Léonard Cadet - Entrepreneur Die Arbeiten wurden durchgeführt (1847-1855).
Michel Ballet - Master Unternehmer Verfasser der Schätzung 1784.

Ursprung und Geschichte

Die Kirche von Saint-François-d Es ersetzt eine alte Pfarrkirche, die im Jahre 1614 als Anhang zur Kirche von Frans erwähnt wurde, deren Staat 1711 den Punkt der drohenden Ruine abbaute. Die Reparaturen im Jahre 1787 (Gate, Rahmen, Glockenturm) reichten nicht aus, um das ursprüngliche Gebäude zu retten, was zu seiner kompletten Rekonstruktion führte.

Die aktuelle Konstruktion, orientiert und gewölbt, wurde vom Architekten Louis-Gaspard Dupasquier auf dem Gelände der alten Kirche und Teil des angrenzenden Friedhofs entworfen. Das Projekt, das 1847 an den Unternehmer Léonard Cadet angrenzt, umfasst ein Drei-Span-Navigation, ein salient transept Schutz der Kapellen der Jungfrau und des Heiligen Franziskus, sowie einen erhöhten Chor von einer Apse bis zu fünf Sektionen. Das Interieur, komplett mit Wandmalereien, Marouflageleinwänden und Glasfenstern (Charakter oder Dekor) dekoriert, spiegelt einen erfolgreichen neo-gotischen Stil wider. Der Boden, gefliest mit geometrischen Motiven, und die dekorierte Veranda vervollständigen dieses bemerkenswerte Ensemble, in historischen Denkmälern im Jahr 1996 für seine Innendekoration.

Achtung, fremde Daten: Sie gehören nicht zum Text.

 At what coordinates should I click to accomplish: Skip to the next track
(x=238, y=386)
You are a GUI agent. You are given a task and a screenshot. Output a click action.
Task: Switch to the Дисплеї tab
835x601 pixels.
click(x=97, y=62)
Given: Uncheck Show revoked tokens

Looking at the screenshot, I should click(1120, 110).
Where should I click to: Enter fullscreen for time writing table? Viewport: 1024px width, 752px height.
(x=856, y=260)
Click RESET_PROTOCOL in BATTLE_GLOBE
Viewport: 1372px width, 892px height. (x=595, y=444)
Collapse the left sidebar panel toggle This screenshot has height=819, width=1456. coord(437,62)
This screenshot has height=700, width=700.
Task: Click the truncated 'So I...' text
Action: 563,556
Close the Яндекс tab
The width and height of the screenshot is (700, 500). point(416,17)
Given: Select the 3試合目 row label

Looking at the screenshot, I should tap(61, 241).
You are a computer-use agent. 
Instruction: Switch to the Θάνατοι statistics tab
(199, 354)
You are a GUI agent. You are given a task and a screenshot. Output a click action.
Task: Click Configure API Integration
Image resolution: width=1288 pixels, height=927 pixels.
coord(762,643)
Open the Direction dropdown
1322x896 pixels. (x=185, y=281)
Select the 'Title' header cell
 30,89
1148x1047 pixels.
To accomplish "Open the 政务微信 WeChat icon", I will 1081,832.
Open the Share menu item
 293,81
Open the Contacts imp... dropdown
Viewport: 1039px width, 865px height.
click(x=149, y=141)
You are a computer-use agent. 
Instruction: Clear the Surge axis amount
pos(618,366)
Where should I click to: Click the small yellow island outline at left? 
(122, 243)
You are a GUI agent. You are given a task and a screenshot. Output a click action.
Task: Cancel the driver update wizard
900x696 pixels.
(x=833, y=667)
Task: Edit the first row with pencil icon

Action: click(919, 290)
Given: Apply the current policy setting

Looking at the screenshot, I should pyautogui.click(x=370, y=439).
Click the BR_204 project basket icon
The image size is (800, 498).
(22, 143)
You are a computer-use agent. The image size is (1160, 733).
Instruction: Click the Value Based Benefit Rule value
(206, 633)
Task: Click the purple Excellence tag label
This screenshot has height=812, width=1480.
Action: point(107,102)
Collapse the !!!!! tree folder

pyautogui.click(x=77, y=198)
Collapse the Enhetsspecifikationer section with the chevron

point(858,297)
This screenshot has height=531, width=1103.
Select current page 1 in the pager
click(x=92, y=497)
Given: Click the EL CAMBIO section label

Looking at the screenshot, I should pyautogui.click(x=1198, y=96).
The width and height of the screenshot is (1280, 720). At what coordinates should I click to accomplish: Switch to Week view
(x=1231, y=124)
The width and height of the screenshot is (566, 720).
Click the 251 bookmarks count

Die Geschichte des Ortes stammt jedoch lange vor dem 19. Jahrhundert: Bereits 1514 suchten die Einwohner von Beauregard das Kapitel von Lyon, um eine Kapelle mit taufischen Schriften, einem Tabernakel und einem Friedhof zu errichten. Diese erste Kapelle, die zur Pfarrkirche wurde, wurde 1614 in den pastoralen Besuchen der Diözese Lyon bezeugt. Nach Teilwerken im 18. Jahrhundert (inklusive einem neuen Glockenturm und einer Sakristei im Jahre 1836) wurde das Gebäude schließlich 1821 als vikariale Kapelle errichtet, dann als Zweigkirche im Jahre 1842, vor seiner Gesamtrekonstruktion in den 1850er Jahren.

Heute illustriert die Kirche des hl. Franziskus-d-Assisi sowohl die architektonische Entwicklung der ländlichen religiösen Gebäude als auch den Reichtum des dekorativen Erbes des 19. Jahrhunderts. Seine Inschrift im Titel der historischen Denkmäler konzentriert sich speziell auf die Innendekoration (Bemalungen, Glasmalerei, Querstraße, Boden) und die Veranda, die ihren außergewöhnlichen Erbe Wert hervorhebt.